Depois, houveram inúmeros impasses na produção: desde personagens que mudaram de seres verdes gigantes para anti-heróis espaciais (sim, estou falando do Han Solo mesmo), mulheres que se tornaram homens (Luke, que se chamaria Starkiller, seria ainda uma mulher, e depois um anão), até o desgaste gerado pelas longas sessões de filmagem que a produção exigiu. Mas a Força estava com George Lucas.
Assim, há exatos 40 anos era consolidado o conceito de filmes arrasa-quarteirão (blockbuster), aquelas obras cinematográficas que eram lançadas visando as multidões, e que conseguiam, com orçamentos inchados, faturar números astronômicos nas bilheterias – sem aquela pretensão de ser um cinema mais cult, visando ser algo mais pop, no sentido estrito da palavra.
Muito embora Lucas não tivesse certeza absoluta que seu filme faria sucesso o suficiente para ser uma saga cinematográfica, ele decidiu sim começar a história pelo meio, pois não acreditava que a tecnologia da época pudesse lhe servir para o que viria antes do ponto em que iniciou. Na verdade, a tecnologia da época não era muito útil, mesmo para contar a trama que contou, mas aí veio a inventividade do cidadão que fundou uma das maiores empresas de todos os tempos quando se fala em efeitos especiais: Industrial Light & Magic.
Só que o filme foi um sucesso absoluto de público, gerando aquela que foi a maior bilheteria do cinema por muitos anos (e a maior da trilogia original), e angariando também a crítica, uma vez que abocanhou alguns prêmios ao redor do mundo – dentre os quais um Globo de Ouro e sete Oscars. Na verdade, foram seis Oscars e mais uma estatueta honorária pela Edição de Som, que na época não tinha uma categoria especial na premiação. Deve ter ficado bem orgulhoso nosso meninão, hein?
Esse sucesso todo que George Lucas sequer achava que era verdadeiro (ele viajou para fora dos EUA após uma primeira bem-sucedida semana do filme nas bilheterias, voltando só duas semanas depois quando recebeu uma ligação de seus agentes confirmando que as pessoas realmente ainda faziam filas enormes para ver sua obra) foi o sinal verde para a Lucasfilm seguir em frente com os capítulos V (1980) e VI (1983). Mas dirigir essa primeira aventura foi trabalhoso demais para o cocriador do Indiana Jones, que teve hipertensão e complicações na saúde durante todo a filmagem. Assim, nos capítulos seguinte ele trabalhou apenas como escritor, deixando a cadeira de diretor para Irvin Kershner e Richard Marquand em O Império Contra-Ataca e O Retorno de Jedi, respectivamente.

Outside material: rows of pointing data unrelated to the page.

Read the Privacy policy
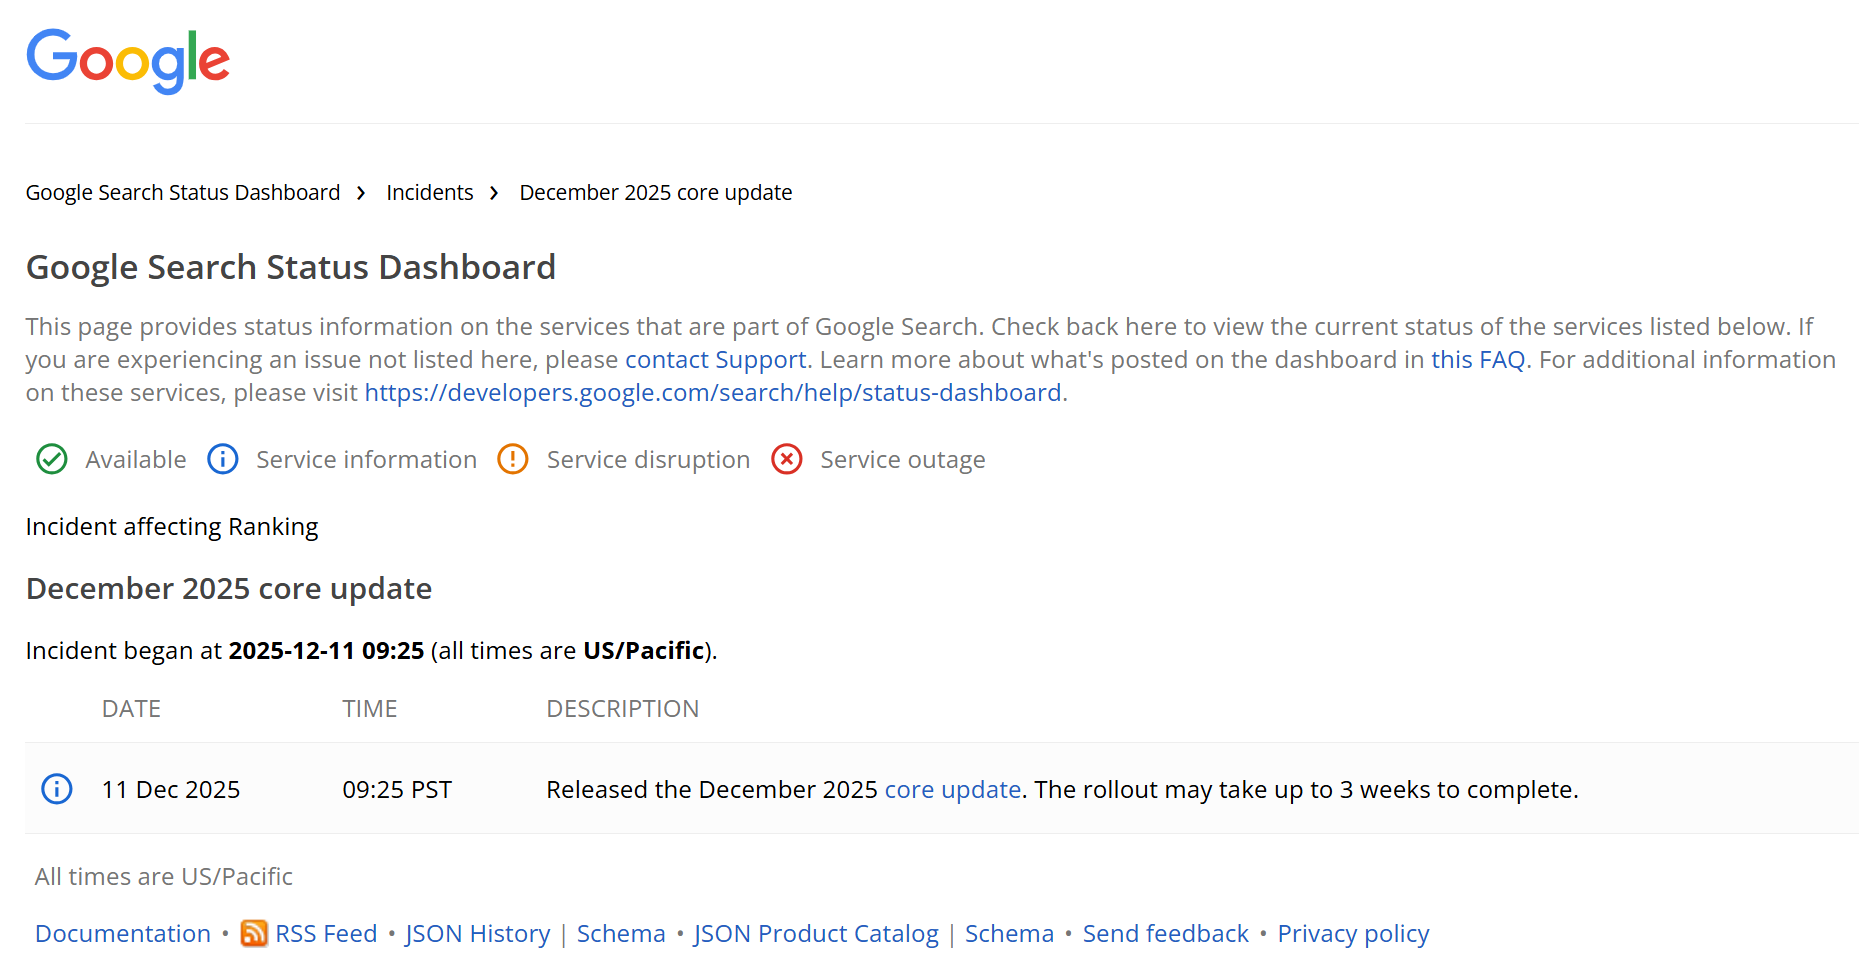 1353,933
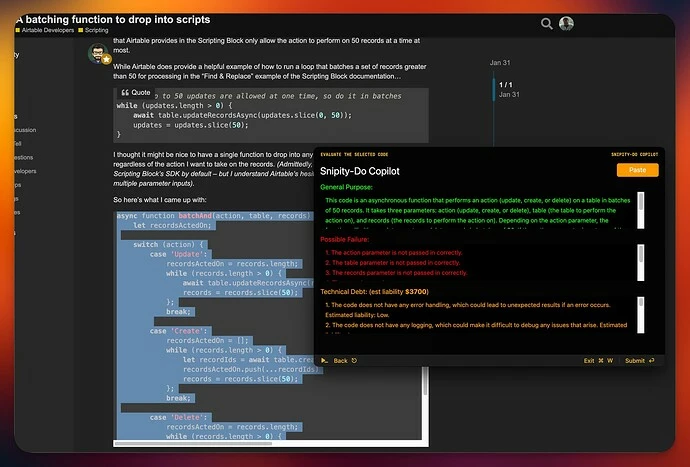
Task: Open the user profile avatar in header
Action: 566,23
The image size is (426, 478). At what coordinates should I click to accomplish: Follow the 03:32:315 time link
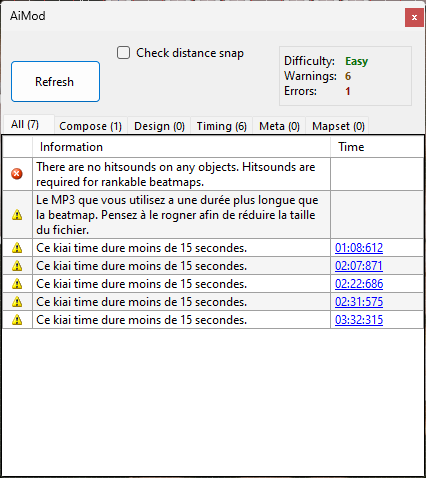359,320
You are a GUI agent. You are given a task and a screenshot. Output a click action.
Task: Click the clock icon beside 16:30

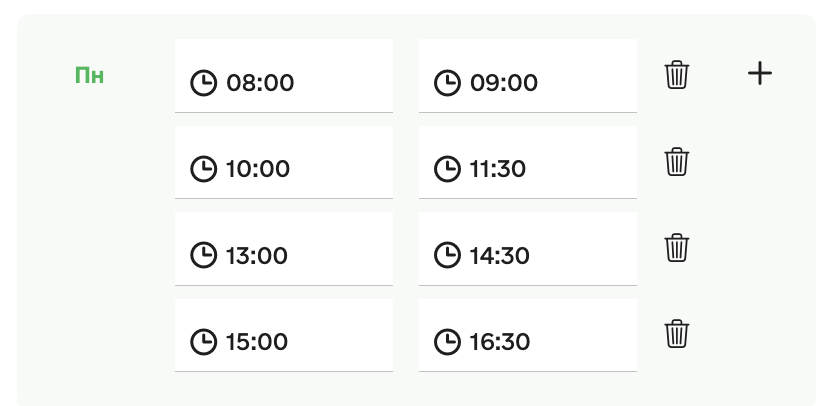(447, 342)
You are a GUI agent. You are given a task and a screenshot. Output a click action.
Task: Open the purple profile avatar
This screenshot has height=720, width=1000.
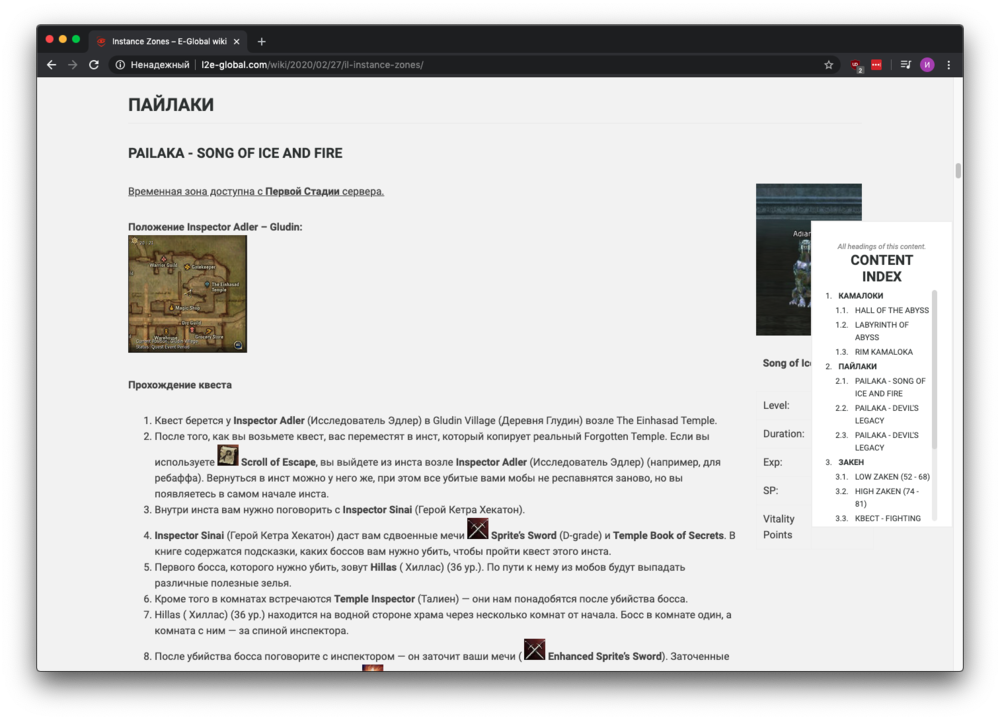pyautogui.click(x=927, y=65)
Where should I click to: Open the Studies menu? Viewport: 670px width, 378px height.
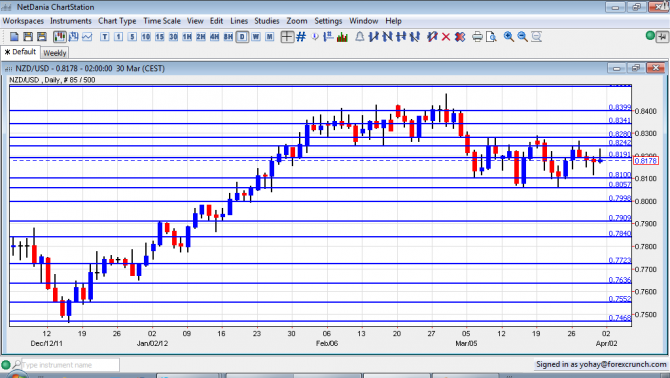[x=267, y=21]
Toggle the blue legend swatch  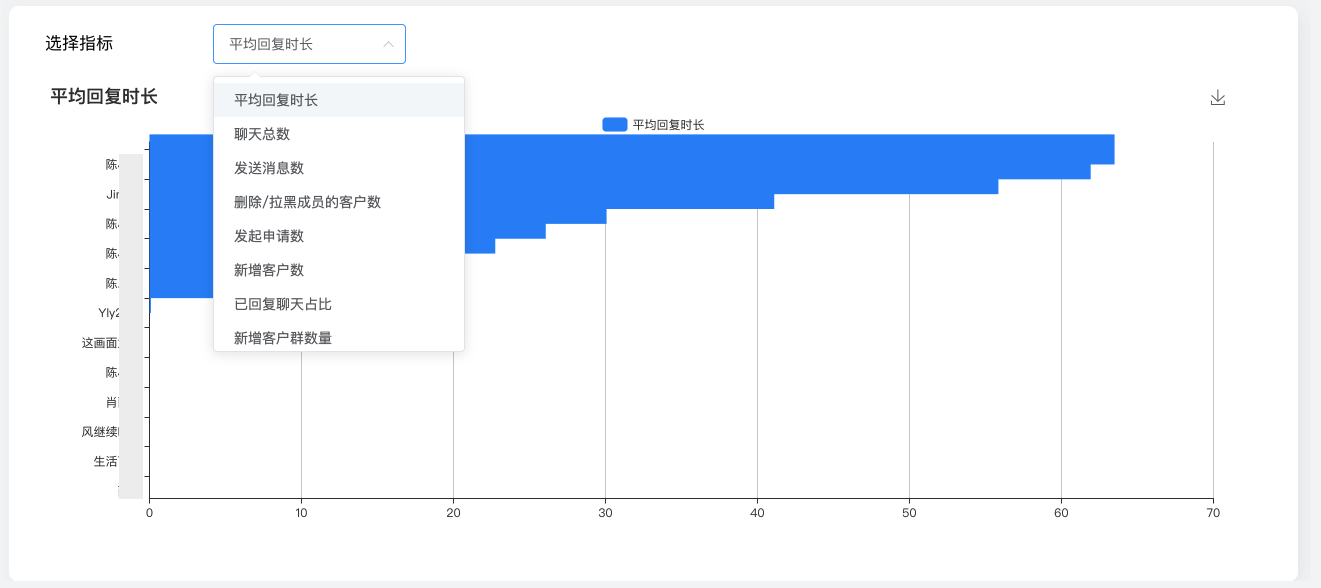pyautogui.click(x=614, y=125)
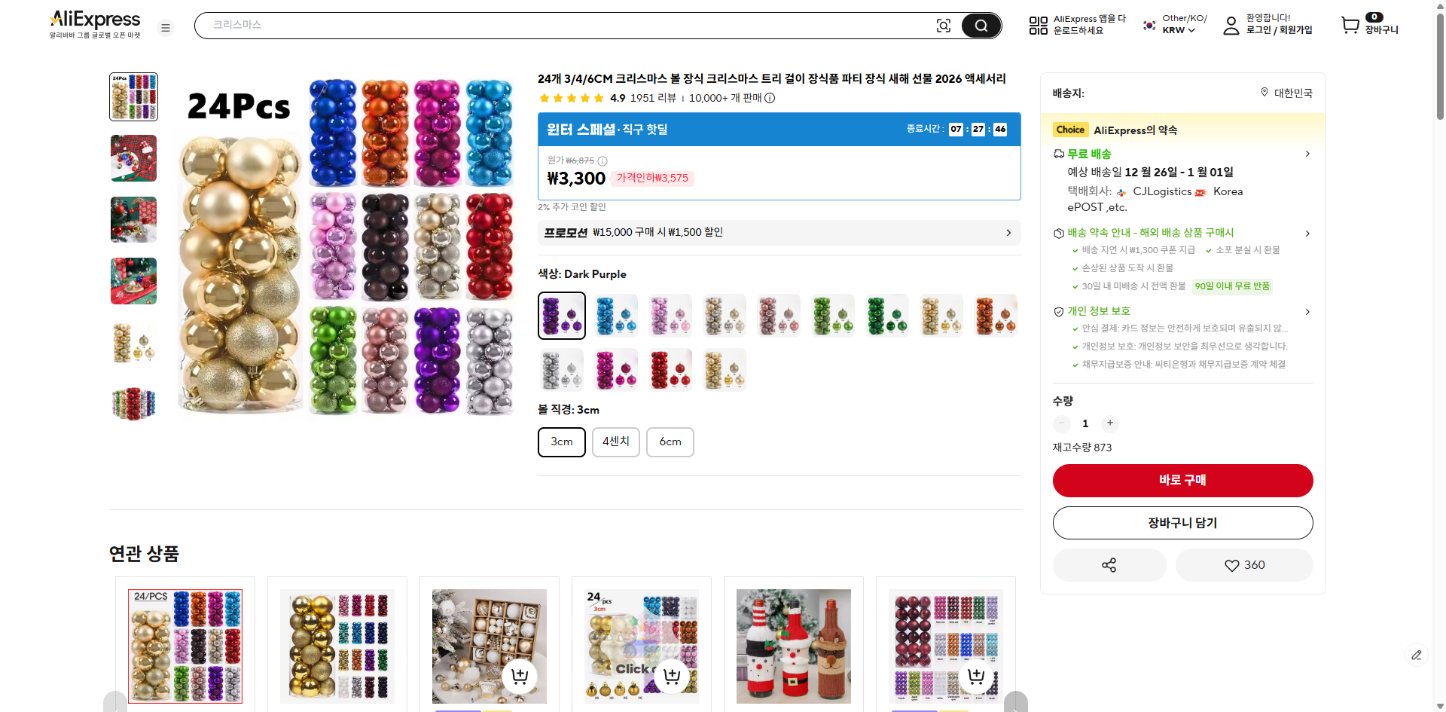This screenshot has height=712, width=1446.
Task: Increase quantity with the plus button
Action: [x=1110, y=423]
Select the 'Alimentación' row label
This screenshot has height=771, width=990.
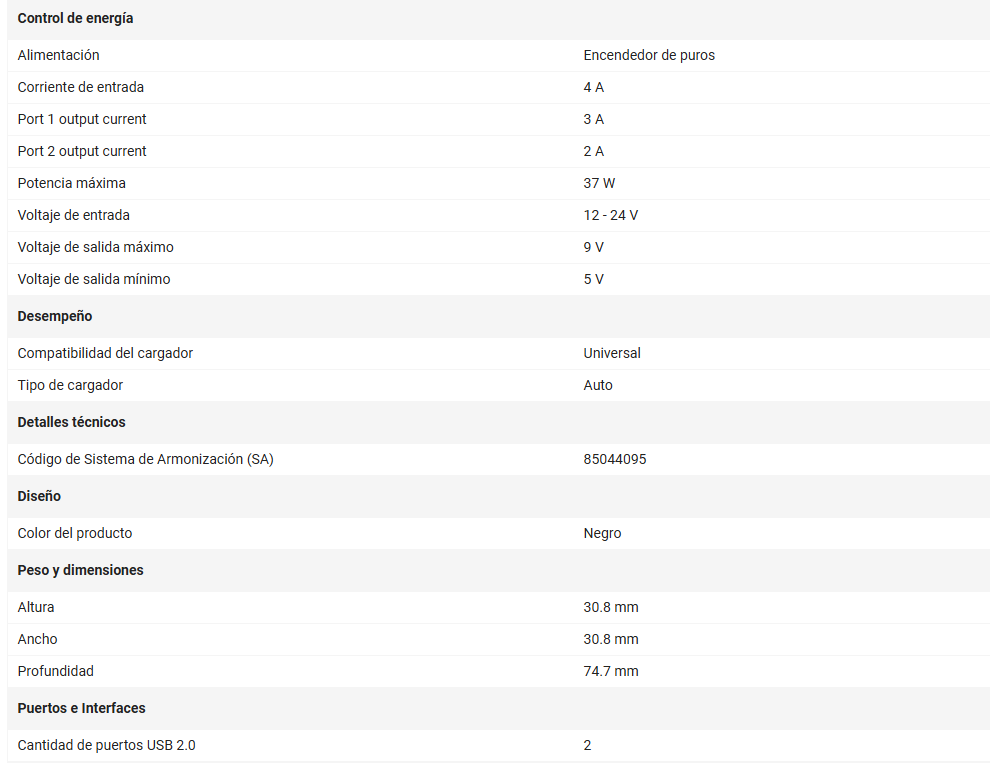coord(59,55)
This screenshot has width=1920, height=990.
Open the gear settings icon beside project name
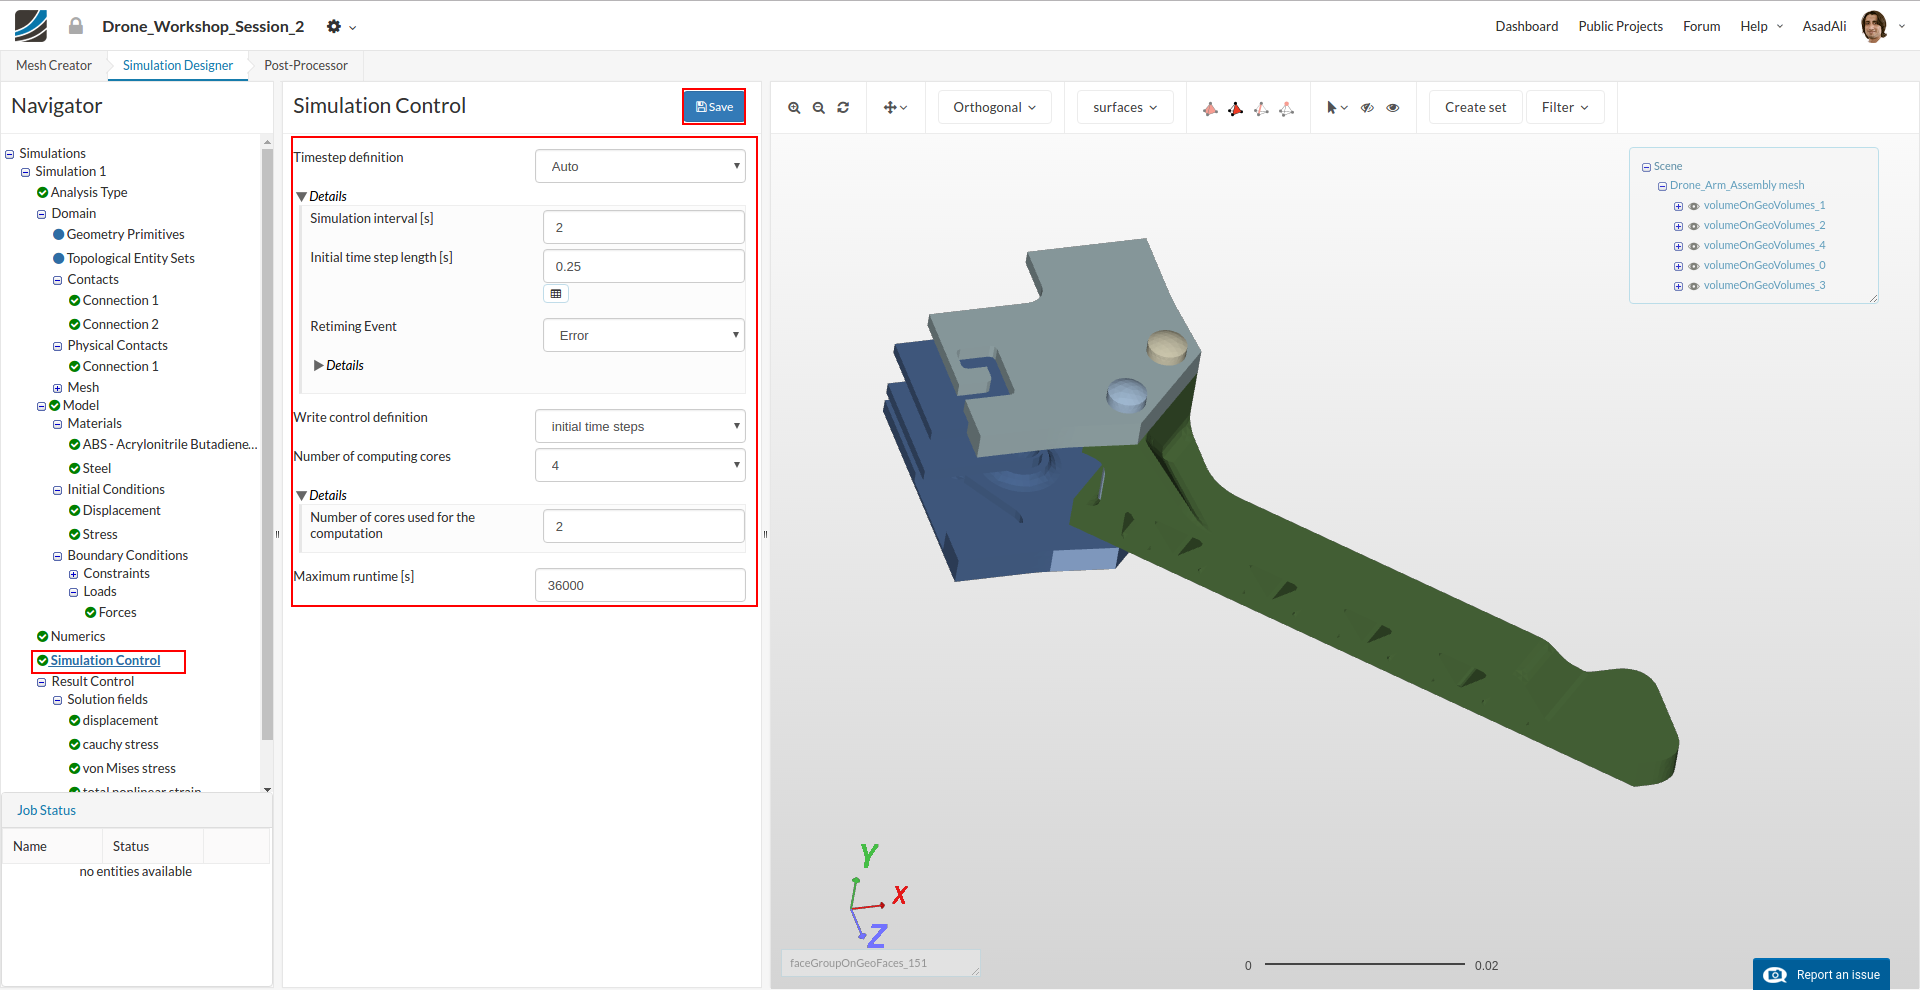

Depois do primeiro filme, aconteceu muita coisa – seja o acidente com Mark Hamill duas semanas antes da estreia do primeiro filme, que lhe deu cicatrizes no rosto que tiveram que ser inseridas no personagem Luke Skywalker logo no início do Capítulo V; seja os problemas com orçamento que resultaram nos Ewoks, que em momento algum do filme são chamados assim. George Lucas voltou à direção da série na “segunda trilogia”, e já não alcançou os mesmos resultados de outrora – ao menos não com relação a crítica, pois tecnicamente e em questão de arrecadação, foram sucessos mais do que estrondosos.
Vem muito mais por aí, pois a Disney entende bem dessa história toda de merchandising, cinema e tudo mais. Mas que valha a lembrança de como tudo isso emergiu: há exatos 40 anos atrás, naquela data que hoje em dia é comemorado o Star Wars Day (além do 4 de maio, só pela brincadeira com o original em inglês May 4th soar parecido com May The Force) e o Dia da Toalha, chamado de Dia do Orgulho Nerd também em homenagem ao autor dos livros do Guia do Mochileiro das Galáxias, Douglas Adams. E que a Força continue com você – e comigo também, pois ao menos com a franquia, ela parece estar a pleno vapor.
Parabéns pela matéria! 🙂
Opa, muito obrigado pela visita e pelo comentário Larissa.